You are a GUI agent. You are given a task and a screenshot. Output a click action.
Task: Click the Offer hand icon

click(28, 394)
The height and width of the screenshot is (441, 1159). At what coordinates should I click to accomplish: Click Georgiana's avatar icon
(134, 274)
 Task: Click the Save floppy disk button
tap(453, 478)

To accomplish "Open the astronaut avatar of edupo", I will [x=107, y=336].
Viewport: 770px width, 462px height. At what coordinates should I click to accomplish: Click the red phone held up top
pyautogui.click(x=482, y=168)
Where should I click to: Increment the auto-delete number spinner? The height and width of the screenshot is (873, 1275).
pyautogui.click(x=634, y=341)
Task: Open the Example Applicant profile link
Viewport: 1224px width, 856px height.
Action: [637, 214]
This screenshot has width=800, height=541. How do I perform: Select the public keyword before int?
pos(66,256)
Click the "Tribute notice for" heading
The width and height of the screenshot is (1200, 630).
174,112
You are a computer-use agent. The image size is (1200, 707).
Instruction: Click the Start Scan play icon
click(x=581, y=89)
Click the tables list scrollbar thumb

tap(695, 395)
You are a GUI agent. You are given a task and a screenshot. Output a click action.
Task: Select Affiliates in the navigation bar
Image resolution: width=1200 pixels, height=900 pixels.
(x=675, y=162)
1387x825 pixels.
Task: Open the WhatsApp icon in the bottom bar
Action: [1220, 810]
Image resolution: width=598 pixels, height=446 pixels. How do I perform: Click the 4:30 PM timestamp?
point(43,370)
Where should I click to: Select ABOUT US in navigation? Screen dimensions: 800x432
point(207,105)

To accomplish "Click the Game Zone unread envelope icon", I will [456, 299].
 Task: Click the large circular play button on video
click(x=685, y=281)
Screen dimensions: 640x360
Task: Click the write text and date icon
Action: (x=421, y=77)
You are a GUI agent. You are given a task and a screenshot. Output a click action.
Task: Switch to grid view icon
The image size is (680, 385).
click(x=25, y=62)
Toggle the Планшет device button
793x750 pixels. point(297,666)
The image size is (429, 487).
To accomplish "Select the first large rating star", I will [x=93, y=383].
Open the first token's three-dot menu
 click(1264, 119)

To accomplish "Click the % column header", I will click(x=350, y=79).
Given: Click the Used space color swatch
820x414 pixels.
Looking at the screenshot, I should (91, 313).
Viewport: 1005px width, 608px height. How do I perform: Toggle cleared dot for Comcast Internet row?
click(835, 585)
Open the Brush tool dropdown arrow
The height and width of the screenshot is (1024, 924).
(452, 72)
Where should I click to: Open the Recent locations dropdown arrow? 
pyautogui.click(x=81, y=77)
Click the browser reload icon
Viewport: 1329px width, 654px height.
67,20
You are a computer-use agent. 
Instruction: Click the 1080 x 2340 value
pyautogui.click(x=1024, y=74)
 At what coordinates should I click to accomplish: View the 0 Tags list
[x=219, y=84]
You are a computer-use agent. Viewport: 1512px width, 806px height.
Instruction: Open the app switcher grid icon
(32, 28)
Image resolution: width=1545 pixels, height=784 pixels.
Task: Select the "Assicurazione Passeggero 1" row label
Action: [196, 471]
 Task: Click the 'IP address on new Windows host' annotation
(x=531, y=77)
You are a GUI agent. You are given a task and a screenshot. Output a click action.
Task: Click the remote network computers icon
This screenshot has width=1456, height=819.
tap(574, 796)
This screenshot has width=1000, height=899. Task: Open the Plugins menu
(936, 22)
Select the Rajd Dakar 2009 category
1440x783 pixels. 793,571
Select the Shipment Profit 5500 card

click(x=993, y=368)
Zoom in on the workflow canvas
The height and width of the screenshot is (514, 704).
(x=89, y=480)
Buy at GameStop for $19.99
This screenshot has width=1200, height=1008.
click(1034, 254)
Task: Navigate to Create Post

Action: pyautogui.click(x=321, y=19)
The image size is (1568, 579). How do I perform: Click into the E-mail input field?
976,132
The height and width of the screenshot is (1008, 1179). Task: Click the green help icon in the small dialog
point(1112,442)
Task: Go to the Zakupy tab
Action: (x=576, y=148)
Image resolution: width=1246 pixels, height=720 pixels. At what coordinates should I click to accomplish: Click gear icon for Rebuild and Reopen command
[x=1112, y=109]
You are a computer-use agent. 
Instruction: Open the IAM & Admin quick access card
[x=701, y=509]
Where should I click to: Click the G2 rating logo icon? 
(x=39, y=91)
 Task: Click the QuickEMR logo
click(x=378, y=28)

• • • • • • •

### [PROBLEM TO WORK ON]
Copy out every line of the items above without changing anything.

### [SOLUTION TO THE PROBLEM]
You are a GUI agent. You are given a task and a screenshot. Output a click action.
Task: Click the Offer hand icon

click(28, 394)
The height and width of the screenshot is (441, 1159). At what coordinates should I click to accomplish: Click Georgiana's avatar icon
(134, 274)
 Task: Click the Save floppy disk button
tap(453, 478)

To accomplish "Open the astronaut avatar of edupo", I will [x=107, y=336].
Viewport: 770px width, 462px height. At what coordinates should I click to accomplish: Click the red phone held up top
pyautogui.click(x=482, y=168)
Where should I click to: Increment the auto-delete number spinner? The height and width of the screenshot is (873, 1275).
pyautogui.click(x=634, y=341)
Task: Open the Example Applicant profile link
Viewport: 1224px width, 856px height.
Action: [637, 214]
This screenshot has width=800, height=541. How do I perform: Select the public keyword before int?
pos(66,256)
Click the "Tribute notice for" heading
The width and height of the screenshot is (1200, 630).
174,112
You are a computer-use agent. The image size is (1200, 707).
Instruction: Click the Start Scan play icon
click(x=581, y=89)
Click the tables list scrollbar thumb

tap(695, 395)
You are a GUI agent. You are given a task and a screenshot. Output a click action.
Task: Select Affiliates in the navigation bar
Image resolution: width=1200 pixels, height=900 pixels.
(x=675, y=162)
1387x825 pixels.
Task: Open the WhatsApp icon in the bottom bar
Action: [1220, 810]
Image resolution: width=598 pixels, height=446 pixels. How do I perform: Click the 4:30 PM timestamp?
point(43,370)
Where should I click to: Select ABOUT US in navigation? Screen dimensions: 800x432
point(207,105)

To accomplish "Click the Game Zone unread envelope icon", I will [456, 299].
 Task: Click the large circular play button on video
click(x=685, y=281)
Screen dimensions: 640x360
Task: Click the write text and date icon
Action: (x=421, y=77)
You are a GUI agent. You are given a task and a screenshot. Output a click action.
Task: Switch to grid view icon
The image size is (680, 385).
click(x=25, y=62)
Toggle the Планшет device button
793x750 pixels. point(297,666)
The image size is (429, 487).
To accomplish "Select the first large rating star", I will [x=93, y=383].
Open the first token's three-dot menu
 click(1264, 119)

To accomplish "Click the % column header", I will click(x=350, y=79).
Given: Click the Used space color swatch
820x414 pixels.
Looking at the screenshot, I should (91, 313).
Viewport: 1005px width, 608px height. How do I perform: Toggle cleared dot for Comcast Internet row?
click(835, 585)
Open the Brush tool dropdown arrow
The height and width of the screenshot is (1024, 924).
(452, 72)
Where should I click to: Open the Recent locations dropdown arrow? 
pyautogui.click(x=81, y=77)
Click the browser reload icon
Viewport: 1329px width, 654px height.
67,20
You are a computer-use agent. 
Instruction: Click the 1080 x 2340 value
pyautogui.click(x=1024, y=74)
 At what coordinates should I click to accomplish: View the 0 Tags list
[x=219, y=84]
You are a computer-use agent. Viewport: 1512px width, 806px height.
Instruction: Open the app switcher grid icon
(32, 28)
Image resolution: width=1545 pixels, height=784 pixels.
Task: Select the "Assicurazione Passeggero 1" row label
Action: [196, 471]
 Task: Click the 'IP address on new Windows host' annotation
(x=531, y=77)
You are a GUI agent. You are given a task and a screenshot. Output a click action.
Task: Click the remote network computers icon
This screenshot has width=1456, height=819.
tap(574, 796)
This screenshot has width=1000, height=899. Task: Open the Plugins menu
(936, 22)
Select the Rajd Dakar 2009 category
1440x783 pixels. 793,571
Select the Shipment Profit 5500 card

click(x=993, y=368)
Zoom in on the workflow canvas
The height and width of the screenshot is (514, 704).
(x=89, y=480)
Buy at GameStop for $19.99
This screenshot has width=1200, height=1008.
click(1034, 254)
Task: Navigate to Create Post

Action: pyautogui.click(x=321, y=19)
The image size is (1568, 579). How do I perform: Click into the E-mail input field?
976,132
The height and width of the screenshot is (1008, 1179). Task: Click the green help icon in the small dialog
point(1112,442)
Task: Go to the Zakupy tab
Action: (x=576, y=148)
Image resolution: width=1246 pixels, height=720 pixels. At what coordinates should I click to accomplish: Click gear icon for Rebuild and Reopen command
[x=1112, y=109]
You are a computer-use agent. 
Instruction: Open the IAM & Admin quick access card
[x=701, y=509]
Where should I click to: Click the G2 rating logo icon? 
(x=39, y=91)
 Task: Click the QuickEMR logo
click(x=378, y=28)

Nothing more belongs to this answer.